# EXERCISE AIM:
Could you set down exactly the lines of the data below, starting at the one that holds "Digma (19, 484)" and ending at the one that holds "Подставки охлаждение (23, 1514)", both included, and only those?

# INFORMATION GIVEN:
__________

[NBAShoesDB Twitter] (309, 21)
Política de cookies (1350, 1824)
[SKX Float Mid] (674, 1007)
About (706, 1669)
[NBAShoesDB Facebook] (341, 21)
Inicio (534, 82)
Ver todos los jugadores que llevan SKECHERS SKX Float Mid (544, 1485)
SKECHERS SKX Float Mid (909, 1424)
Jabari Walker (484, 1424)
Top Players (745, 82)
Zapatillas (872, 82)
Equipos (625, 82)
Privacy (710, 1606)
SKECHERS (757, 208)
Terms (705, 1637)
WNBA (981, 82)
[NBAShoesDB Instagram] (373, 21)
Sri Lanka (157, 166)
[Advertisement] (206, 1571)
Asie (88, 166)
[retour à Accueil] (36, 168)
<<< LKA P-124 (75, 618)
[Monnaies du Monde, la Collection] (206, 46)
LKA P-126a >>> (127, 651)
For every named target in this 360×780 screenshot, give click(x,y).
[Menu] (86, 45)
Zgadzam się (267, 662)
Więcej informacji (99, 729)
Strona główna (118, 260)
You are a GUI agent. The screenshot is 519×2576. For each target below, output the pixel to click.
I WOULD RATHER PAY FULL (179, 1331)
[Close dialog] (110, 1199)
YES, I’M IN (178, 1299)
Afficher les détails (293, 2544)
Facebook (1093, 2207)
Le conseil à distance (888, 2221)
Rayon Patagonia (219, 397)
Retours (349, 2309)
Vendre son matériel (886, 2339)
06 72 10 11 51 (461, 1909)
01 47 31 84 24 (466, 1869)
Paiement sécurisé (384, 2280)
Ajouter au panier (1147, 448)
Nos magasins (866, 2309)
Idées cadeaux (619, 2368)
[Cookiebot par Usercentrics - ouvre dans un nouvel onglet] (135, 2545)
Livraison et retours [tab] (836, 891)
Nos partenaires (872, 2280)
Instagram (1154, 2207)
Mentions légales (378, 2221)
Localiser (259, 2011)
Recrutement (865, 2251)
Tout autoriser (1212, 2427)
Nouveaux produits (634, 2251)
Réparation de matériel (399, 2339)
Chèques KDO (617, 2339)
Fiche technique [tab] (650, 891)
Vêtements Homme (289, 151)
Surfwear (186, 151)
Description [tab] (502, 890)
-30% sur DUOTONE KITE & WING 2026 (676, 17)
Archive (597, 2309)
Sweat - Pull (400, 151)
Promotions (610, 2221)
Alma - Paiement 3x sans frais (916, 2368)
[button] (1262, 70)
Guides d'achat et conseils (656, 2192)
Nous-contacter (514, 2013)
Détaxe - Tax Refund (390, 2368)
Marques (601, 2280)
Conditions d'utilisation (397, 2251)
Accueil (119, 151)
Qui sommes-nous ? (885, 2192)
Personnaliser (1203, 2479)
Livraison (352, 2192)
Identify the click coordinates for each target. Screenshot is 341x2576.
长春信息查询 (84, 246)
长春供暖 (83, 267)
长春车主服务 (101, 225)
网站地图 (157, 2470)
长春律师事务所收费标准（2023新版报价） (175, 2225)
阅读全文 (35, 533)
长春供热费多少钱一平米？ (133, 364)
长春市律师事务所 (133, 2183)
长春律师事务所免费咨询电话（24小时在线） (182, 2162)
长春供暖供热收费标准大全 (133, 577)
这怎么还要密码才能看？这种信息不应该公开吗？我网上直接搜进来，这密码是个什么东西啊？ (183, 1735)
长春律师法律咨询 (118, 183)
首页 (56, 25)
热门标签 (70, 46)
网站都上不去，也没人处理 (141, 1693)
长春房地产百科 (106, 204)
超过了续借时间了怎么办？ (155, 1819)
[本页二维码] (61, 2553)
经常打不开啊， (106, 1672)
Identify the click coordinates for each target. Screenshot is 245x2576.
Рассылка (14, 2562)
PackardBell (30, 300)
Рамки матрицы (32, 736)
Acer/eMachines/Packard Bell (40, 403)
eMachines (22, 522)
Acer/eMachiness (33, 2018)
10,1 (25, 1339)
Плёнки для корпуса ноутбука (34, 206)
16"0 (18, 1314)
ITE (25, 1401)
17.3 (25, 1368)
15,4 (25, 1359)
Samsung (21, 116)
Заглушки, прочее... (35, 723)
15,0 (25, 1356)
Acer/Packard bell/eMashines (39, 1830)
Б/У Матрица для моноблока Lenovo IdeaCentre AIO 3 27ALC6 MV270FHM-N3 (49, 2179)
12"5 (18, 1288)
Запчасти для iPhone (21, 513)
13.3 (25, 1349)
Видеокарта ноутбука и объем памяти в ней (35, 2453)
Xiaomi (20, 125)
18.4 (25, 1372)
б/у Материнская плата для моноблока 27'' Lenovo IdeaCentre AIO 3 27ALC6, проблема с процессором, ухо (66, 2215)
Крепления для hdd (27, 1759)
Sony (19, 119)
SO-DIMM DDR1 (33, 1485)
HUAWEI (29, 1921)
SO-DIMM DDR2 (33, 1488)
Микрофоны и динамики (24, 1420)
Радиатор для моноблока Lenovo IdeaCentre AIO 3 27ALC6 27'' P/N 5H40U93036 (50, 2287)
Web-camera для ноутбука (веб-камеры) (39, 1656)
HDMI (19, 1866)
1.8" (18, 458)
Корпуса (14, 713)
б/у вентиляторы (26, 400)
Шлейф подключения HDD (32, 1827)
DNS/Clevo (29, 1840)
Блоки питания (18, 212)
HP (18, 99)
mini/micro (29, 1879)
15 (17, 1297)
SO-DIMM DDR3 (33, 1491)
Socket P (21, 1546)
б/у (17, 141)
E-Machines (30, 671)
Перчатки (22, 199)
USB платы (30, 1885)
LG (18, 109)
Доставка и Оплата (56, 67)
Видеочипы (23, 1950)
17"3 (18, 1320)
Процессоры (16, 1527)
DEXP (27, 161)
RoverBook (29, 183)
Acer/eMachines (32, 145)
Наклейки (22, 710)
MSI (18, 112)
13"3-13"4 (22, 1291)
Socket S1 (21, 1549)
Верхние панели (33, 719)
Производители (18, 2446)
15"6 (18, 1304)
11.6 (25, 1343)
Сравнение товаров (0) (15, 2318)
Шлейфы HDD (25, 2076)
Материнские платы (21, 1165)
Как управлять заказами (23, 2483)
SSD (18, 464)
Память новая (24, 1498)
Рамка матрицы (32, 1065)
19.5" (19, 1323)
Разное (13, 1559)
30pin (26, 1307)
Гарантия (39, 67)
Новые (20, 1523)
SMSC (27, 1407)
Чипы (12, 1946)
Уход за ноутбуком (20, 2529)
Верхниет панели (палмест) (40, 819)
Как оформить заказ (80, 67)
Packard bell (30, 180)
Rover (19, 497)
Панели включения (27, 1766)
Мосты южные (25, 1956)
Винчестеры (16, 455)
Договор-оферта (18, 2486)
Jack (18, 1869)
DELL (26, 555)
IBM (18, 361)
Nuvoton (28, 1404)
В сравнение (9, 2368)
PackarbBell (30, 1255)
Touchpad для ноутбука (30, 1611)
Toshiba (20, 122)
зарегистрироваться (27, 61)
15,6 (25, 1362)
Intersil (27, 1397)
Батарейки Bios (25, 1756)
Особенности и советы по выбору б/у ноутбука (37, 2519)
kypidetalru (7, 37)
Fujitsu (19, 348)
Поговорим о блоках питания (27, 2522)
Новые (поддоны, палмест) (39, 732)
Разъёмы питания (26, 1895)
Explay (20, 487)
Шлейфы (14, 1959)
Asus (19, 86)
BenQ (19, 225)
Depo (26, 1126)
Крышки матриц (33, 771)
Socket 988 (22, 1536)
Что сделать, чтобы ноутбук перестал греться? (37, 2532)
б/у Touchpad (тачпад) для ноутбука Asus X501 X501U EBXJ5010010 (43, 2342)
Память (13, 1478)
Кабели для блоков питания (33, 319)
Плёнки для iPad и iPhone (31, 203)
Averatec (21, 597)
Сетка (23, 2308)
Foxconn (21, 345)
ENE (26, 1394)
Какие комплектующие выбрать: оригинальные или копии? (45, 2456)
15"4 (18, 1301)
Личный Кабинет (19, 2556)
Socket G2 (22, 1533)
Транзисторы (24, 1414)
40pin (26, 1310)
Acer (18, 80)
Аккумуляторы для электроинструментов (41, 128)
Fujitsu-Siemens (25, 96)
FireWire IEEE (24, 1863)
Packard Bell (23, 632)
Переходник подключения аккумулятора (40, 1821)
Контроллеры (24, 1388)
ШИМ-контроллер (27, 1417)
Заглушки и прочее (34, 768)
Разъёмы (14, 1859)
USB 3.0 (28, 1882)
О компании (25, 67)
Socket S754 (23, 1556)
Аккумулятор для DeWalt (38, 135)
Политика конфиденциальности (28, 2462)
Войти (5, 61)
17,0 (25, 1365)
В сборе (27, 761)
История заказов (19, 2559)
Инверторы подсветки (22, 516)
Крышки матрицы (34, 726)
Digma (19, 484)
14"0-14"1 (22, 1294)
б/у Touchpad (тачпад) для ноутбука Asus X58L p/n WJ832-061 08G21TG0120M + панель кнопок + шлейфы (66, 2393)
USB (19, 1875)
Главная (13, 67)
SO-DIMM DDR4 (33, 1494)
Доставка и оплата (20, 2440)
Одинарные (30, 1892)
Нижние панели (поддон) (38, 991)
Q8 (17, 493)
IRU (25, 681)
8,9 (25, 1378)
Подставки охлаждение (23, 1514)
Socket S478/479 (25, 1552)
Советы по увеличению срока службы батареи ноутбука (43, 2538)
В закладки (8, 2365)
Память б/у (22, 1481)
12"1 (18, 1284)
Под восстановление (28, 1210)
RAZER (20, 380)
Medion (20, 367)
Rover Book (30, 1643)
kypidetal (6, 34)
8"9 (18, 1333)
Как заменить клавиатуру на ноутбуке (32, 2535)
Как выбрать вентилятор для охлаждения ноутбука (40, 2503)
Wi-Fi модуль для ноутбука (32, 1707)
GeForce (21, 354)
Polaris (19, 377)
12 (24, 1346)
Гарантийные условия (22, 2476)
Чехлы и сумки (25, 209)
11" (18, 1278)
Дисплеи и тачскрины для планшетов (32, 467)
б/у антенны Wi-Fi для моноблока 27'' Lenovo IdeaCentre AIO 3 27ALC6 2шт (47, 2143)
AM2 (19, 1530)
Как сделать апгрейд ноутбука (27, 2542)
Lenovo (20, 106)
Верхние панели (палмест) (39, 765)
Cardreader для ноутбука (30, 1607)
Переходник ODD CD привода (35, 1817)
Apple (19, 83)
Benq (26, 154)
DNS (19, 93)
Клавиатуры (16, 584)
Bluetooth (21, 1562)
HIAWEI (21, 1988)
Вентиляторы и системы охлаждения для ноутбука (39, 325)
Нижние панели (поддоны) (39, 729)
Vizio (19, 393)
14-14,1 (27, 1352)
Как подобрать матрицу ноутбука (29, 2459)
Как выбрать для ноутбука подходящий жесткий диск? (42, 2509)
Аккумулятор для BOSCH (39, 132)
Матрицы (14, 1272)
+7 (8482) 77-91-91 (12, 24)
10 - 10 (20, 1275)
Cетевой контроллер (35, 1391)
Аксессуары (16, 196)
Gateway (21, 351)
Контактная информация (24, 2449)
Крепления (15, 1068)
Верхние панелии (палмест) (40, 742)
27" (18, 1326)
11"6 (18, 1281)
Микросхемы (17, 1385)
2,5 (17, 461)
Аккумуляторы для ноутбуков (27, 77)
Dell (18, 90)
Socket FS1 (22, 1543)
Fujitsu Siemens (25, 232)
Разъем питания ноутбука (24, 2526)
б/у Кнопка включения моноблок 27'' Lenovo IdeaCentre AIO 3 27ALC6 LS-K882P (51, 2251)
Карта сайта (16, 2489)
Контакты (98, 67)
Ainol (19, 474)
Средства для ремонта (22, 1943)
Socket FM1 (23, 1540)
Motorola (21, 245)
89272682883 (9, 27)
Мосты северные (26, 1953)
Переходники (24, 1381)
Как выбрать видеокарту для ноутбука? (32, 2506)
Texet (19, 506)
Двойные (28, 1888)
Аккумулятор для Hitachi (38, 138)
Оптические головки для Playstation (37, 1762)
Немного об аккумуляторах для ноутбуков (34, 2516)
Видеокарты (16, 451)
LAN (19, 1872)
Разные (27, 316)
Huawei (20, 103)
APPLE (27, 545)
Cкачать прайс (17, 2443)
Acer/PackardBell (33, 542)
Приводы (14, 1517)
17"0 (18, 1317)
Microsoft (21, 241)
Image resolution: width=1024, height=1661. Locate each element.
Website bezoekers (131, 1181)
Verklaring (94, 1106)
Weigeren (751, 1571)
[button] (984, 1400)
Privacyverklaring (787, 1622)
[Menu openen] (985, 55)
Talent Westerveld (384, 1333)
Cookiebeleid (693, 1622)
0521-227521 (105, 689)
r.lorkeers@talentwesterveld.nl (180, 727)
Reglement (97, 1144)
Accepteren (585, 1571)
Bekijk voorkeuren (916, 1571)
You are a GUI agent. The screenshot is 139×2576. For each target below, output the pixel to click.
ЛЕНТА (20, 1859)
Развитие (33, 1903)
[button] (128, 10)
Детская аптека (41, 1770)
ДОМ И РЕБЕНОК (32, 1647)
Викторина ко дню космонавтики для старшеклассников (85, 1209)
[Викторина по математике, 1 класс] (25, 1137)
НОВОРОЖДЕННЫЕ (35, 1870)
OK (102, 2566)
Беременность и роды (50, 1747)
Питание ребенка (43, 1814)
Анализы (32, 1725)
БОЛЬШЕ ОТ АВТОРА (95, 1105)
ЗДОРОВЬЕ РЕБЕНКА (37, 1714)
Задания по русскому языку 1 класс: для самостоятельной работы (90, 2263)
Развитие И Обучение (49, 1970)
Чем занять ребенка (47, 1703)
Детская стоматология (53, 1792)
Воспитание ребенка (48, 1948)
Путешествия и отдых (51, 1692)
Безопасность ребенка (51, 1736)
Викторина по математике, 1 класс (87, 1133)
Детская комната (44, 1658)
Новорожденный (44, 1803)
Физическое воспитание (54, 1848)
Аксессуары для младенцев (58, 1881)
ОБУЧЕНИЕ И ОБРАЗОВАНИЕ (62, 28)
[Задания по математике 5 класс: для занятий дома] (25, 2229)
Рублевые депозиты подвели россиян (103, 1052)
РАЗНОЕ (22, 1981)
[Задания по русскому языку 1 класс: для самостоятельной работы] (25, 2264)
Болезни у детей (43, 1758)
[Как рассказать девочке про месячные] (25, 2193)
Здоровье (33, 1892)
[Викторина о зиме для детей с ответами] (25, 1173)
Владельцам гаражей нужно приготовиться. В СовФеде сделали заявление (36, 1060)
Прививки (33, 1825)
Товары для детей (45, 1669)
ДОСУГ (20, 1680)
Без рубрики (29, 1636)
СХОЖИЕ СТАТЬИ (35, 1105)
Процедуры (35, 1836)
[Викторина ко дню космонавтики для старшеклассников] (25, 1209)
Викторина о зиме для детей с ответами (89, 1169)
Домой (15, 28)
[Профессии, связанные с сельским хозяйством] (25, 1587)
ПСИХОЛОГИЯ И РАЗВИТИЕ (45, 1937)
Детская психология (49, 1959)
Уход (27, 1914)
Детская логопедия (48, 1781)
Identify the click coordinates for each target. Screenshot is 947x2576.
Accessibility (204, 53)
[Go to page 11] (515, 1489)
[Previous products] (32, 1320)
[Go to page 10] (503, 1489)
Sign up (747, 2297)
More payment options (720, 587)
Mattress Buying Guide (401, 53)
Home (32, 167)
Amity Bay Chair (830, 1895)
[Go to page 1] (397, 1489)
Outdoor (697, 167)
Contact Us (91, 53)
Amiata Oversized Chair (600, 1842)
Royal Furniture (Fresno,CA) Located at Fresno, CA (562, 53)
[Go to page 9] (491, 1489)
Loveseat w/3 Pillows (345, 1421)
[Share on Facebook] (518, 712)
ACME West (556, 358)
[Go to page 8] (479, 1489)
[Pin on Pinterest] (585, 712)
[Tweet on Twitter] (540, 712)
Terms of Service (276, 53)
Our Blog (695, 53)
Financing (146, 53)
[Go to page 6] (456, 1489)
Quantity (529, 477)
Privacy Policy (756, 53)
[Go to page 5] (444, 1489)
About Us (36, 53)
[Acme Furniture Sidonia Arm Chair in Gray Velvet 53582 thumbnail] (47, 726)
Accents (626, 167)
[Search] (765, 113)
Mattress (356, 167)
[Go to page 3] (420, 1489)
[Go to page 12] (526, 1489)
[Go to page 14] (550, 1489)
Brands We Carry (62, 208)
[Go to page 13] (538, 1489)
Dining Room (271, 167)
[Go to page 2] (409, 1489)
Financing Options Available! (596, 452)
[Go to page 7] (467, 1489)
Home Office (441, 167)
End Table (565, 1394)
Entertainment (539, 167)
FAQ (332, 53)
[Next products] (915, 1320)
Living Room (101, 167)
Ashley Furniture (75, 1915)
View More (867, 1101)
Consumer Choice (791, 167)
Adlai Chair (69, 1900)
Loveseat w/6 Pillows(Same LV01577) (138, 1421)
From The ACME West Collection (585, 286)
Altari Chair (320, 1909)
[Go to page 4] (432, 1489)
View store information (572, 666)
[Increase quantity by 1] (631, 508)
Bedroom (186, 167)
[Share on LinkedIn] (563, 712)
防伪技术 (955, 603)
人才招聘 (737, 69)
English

__________

# ANSWER:
Digma (19, 484)
14"0-14"1 (22, 1294)
б/у Touchpad (тачпад) для ноутбука Asus X58L p/n WJ832-061 08G21TG0120M + панель кнопок + шлейфы (66, 2393)
USB (19, 1875)
Главная (13, 67)
SO-DIMM DDR4 (33, 1494)
Доставка и оплата (20, 2440)
Одинарные (30, 1892)
Нижние панели (поддон) (38, 991)
Q8 (17, 493)
IRU (25, 681)
8,9 (25, 1378)
Подставки охлаждение (23, 1514)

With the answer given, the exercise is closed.